____ Extract
Wednesday, September 29, 2010

Day-trips around Bari: (4) Matera Sassi




Matera Sassi
(65 km, 40 mi from Bari)

The Murgia Materana is a slightly undulating, bleak limestone plateau with Mediterranean maquis and copse woods. Its most striking feature is the sudden appearance of a deep gorge (70/80 m, 230/260 ft), through which a torrent runs. This is the so-called “Gravina di Matera.” The walls of this gully – and other, smaller caves – have been home over thousands of years to various forms of civilisation. From the troglodyte villages of the Neolithic period to the diverse Eastern-style cave dwelling habitats of the 8th - 10th centuries or the fortified Norman/Swabian citadels (11th - 13th centuries). Not forgetting the usual Renaissance expansion during the 15th and 16th centuries, or the striking and unforeseeable changes to town layouts practised during the Baroque period (17th and 18th centuries).It all led to a complex town layout with buildings piled on top of one another and over any available spaces or holes, roads becoming rooftops and water collection perfected in a system of channels and reservoirs. Rural social customs found such a system ideal for their feelings of mutual aid. Such are the Sassi di Matera - the oldest part of town. A breathtaking town plan. The result of a centuries-long anthropomorphisation of the most inhospitable type of land anyone could hope never to find. This was the result of centuries of living in caves and then a more civilised type of town with its “European culture.”Between the 19th and 20th centuries, the Sassi districts underwent a slow decline, and were lived in by the poorest elements of society (16,000 in 1950). Frightful social and health conditions were the norm.These impossible conditions during the last century left people no choice but to go and live in the caves. Carlo Levi understood this well in his novel “Christ stopped at Eboli,” which shone a spotlight on the complete abandonment of the area, although he has never been back since.
Under the terms of the Transfer Planning Law of 1952, the Ministry of Public Works, Department of Agriculture and Forests and the Treasury Department ordered the eviction of residents in the Sassi, who were forcibly moved to specially built new homes in the suburbs. This dramatic solution to the terrible social and health conditions (but not to urban decay, which was to see Jerry-built housing increase) would later have its effects on society and the town’s own feelings of identity. The recovery of the ancient town and its identity was the main aim of the recovery programme in the Sassi district.This operation, both cultural and political, provided for a breath of life into the Sassi district of Matera in the 60’s and 70’s was based on the rich amalgam of ideas and suggestions which, in a more on-going European context, tended to bring city centres to the fore.
________
Questions on the material -
a – In the Matera Sassi article, how many people lived in the Sassi districts in 1950?
b – Please reproduce everything in the Matera Sassi article from "Under the terms" down to "to the fore.", word for word.
____ Provided information
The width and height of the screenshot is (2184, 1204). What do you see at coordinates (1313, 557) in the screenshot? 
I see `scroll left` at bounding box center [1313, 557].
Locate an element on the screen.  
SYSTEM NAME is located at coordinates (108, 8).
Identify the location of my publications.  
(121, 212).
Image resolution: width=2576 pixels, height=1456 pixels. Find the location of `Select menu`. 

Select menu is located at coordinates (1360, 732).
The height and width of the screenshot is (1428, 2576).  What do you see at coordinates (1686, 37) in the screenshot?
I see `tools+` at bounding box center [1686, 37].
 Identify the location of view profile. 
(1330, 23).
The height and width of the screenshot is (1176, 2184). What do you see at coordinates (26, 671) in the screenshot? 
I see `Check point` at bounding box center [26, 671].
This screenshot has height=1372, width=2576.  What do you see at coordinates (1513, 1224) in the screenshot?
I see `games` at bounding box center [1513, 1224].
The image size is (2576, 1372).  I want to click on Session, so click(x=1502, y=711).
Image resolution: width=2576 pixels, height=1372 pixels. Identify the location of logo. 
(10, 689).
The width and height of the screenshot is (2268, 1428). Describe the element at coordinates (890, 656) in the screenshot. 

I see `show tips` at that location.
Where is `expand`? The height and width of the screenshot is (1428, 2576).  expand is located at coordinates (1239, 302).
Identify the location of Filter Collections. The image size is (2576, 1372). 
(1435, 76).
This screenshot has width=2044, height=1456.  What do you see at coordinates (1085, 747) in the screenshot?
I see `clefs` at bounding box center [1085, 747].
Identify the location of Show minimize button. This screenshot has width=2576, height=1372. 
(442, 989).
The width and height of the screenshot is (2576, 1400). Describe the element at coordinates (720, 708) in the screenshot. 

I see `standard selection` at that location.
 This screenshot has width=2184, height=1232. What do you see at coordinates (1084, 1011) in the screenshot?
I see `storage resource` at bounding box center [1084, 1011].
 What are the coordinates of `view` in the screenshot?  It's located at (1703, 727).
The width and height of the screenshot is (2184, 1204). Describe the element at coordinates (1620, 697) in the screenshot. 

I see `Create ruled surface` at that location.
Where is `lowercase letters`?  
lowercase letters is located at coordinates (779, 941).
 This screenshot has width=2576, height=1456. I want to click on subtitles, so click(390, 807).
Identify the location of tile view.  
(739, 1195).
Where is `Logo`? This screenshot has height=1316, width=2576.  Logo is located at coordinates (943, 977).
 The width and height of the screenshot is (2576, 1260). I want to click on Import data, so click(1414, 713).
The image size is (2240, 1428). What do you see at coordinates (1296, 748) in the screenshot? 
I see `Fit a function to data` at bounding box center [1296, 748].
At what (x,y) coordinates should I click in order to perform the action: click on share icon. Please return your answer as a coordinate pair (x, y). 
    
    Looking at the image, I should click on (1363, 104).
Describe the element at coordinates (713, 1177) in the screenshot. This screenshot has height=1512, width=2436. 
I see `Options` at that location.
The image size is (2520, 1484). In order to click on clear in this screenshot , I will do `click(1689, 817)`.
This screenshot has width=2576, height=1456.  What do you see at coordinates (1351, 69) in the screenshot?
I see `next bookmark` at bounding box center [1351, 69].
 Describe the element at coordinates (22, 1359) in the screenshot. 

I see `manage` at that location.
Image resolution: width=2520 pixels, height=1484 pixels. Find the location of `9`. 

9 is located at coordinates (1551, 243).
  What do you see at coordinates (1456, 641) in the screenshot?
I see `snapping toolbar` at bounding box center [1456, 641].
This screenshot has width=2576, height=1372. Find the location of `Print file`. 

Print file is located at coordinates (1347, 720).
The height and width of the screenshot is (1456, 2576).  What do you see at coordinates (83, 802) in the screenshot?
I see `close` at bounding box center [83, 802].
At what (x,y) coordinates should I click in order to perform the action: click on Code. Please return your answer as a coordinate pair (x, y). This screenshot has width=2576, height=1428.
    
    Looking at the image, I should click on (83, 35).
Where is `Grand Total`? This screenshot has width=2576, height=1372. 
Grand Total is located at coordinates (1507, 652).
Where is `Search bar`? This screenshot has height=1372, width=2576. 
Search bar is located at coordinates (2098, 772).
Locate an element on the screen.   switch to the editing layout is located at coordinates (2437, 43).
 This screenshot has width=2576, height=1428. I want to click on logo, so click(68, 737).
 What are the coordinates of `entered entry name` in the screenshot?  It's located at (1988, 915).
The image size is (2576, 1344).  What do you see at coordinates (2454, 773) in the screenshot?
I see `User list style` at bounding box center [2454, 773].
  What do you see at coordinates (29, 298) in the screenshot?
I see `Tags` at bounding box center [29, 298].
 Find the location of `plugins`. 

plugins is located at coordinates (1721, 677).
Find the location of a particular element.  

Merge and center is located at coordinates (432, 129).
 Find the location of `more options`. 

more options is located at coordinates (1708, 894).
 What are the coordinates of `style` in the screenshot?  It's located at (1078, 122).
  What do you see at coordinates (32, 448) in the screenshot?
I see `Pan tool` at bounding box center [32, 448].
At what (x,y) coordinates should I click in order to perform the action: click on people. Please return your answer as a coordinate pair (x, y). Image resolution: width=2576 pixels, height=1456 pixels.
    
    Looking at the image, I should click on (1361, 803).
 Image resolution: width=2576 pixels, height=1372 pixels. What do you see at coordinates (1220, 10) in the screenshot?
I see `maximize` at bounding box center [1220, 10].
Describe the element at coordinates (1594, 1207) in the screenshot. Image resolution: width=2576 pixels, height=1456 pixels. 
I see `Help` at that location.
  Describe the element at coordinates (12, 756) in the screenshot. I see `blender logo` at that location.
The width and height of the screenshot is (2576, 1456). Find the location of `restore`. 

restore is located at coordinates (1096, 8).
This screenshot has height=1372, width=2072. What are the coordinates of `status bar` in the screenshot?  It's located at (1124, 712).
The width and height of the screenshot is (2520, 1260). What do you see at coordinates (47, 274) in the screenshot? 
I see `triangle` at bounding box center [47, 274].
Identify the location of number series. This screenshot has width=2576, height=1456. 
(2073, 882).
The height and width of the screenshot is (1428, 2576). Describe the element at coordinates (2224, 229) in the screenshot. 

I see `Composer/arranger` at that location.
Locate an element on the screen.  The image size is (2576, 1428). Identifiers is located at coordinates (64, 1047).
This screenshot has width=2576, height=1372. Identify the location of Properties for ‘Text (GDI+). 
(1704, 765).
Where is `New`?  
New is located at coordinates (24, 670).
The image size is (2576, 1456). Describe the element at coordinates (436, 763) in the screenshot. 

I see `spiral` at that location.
________
Response list -
a – 16,000

b –
Under the terms of the Transfer Planning Law of 1952, the Ministry of Public Works, Department of Agriculture and Forests and the Treasury Department ordered the eviction of residents in the Sassi, who were forcibly moved to specially built new homes in the suburbs. This dramatic solution to the terrible social and health conditions (but not to urban decay, which was to see Jerry-built housing increase) would later have its effects on society and the town’s own feelings of identity. The recovery of the ancient town and its identity was the main aim of the recovery programme in the Sassi district.This operation, both cultural and political, provided for a breath of life into the Sassi district of Matera in the 60’s and 70’s was based on the rich amalgam of ideas and suggestions which, in a more on-going European context, tended to bring city centres to the fore.